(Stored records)
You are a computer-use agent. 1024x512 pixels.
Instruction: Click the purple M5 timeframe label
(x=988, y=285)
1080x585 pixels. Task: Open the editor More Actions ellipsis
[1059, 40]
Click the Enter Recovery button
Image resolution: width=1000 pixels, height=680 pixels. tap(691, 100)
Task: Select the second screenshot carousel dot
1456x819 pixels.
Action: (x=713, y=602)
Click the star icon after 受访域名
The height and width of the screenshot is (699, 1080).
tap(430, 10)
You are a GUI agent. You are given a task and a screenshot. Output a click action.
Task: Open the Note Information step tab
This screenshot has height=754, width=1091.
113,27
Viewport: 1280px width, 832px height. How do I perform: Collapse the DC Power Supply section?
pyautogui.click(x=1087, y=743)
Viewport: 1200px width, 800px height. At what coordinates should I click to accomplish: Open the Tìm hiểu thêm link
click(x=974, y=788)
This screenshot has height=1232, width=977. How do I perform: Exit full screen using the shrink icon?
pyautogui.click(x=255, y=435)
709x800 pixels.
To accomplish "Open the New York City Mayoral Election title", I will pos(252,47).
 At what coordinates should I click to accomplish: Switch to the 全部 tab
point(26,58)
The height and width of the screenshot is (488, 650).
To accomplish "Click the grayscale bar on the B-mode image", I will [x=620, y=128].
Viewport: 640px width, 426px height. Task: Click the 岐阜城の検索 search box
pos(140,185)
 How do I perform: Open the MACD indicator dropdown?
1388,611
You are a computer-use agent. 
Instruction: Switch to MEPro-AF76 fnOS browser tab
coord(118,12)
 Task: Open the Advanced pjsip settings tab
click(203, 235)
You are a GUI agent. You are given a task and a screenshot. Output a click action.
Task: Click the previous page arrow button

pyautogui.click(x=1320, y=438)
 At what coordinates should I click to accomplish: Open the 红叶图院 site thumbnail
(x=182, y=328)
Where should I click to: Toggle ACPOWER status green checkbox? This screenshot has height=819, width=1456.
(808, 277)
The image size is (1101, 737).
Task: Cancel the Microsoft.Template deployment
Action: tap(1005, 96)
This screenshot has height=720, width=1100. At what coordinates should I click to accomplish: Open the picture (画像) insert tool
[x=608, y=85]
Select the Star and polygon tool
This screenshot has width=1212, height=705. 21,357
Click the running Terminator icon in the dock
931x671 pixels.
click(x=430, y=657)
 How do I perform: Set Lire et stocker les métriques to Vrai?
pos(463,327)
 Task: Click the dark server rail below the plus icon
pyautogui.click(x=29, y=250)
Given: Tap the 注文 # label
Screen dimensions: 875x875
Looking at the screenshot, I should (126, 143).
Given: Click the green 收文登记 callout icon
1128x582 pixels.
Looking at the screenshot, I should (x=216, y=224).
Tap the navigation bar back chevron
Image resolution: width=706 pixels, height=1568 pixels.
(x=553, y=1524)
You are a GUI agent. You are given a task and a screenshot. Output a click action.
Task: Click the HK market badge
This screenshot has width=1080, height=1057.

→ PROBLEM DETAILS:
Copy every entry above word for word.

→ TASK ANSWER:
You are a computer-use agent. 1024x512 pixels.
Instruction: Click the purple M5 timeframe label
(x=988, y=285)
1080x585 pixels. Task: Open the editor More Actions ellipsis
[1059, 40]
Click the Enter Recovery button
Image resolution: width=1000 pixels, height=680 pixels. tap(691, 100)
Task: Select the second screenshot carousel dot
1456x819 pixels.
Action: (x=713, y=602)
Click the star icon after 受访域名
The height and width of the screenshot is (699, 1080).
tap(430, 10)
You are a GUI agent. You are given a task and a screenshot. Output a click action.
Task: Open the Note Information step tab
This screenshot has height=754, width=1091.
113,27
Viewport: 1280px width, 832px height. How do I perform: Collapse the DC Power Supply section?
pyautogui.click(x=1087, y=743)
Viewport: 1200px width, 800px height. At what coordinates should I click to accomplish: Open the Tìm hiểu thêm link
click(x=974, y=788)
This screenshot has height=1232, width=977. How do I perform: Exit full screen using the shrink icon?
pyautogui.click(x=255, y=435)
709x800 pixels.
To accomplish "Open the New York City Mayoral Election title", I will pos(252,47).
 At what coordinates should I click to accomplish: Switch to the 全部 tab
point(26,58)
The height and width of the screenshot is (488, 650).
To accomplish "Click the grayscale bar on the B-mode image", I will [x=620, y=128].
Viewport: 640px width, 426px height. Task: Click the 岐阜城の検索 search box
pos(140,185)
 How do I perform: Open the MACD indicator dropdown?
1388,611
You are a computer-use agent. 
Instruction: Switch to MEPro-AF76 fnOS browser tab
coord(118,12)
 Task: Open the Advanced pjsip settings tab
click(203, 235)
You are a GUI agent. You are given a task and a screenshot. Output a click action.
Task: Click the previous page arrow button

pyautogui.click(x=1320, y=438)
 At what coordinates should I click to accomplish: Open the 红叶图院 site thumbnail
(x=182, y=328)
Where should I click to: Toggle ACPOWER status green checkbox? This screenshot has height=819, width=1456.
(808, 277)
The image size is (1101, 737).
Task: Cancel the Microsoft.Template deployment
Action: tap(1005, 96)
This screenshot has height=720, width=1100. At what coordinates should I click to accomplish: Open the picture (画像) insert tool
[x=608, y=85]
Select the Star and polygon tool
This screenshot has width=1212, height=705. 21,357
Click the running Terminator icon in the dock
931x671 pixels.
click(x=430, y=657)
 How do I perform: Set Lire et stocker les métriques to Vrai?
pos(463,327)
 Task: Click the dark server rail below the plus icon
pyautogui.click(x=29, y=250)
Given: Tap the 注文 # label
Screen dimensions: 875x875
Looking at the screenshot, I should (126, 143).
Given: Click the green 收文登记 callout icon
1128x582 pixels.
Looking at the screenshot, I should (x=216, y=224).
Tap the navigation bar back chevron
Image resolution: width=706 pixels, height=1568 pixels.
(x=553, y=1524)
You are a GUI agent. You are given a task and a screenshot. Output a click action.
Task: Click the HK market badge
This screenshot has width=1080, height=1057.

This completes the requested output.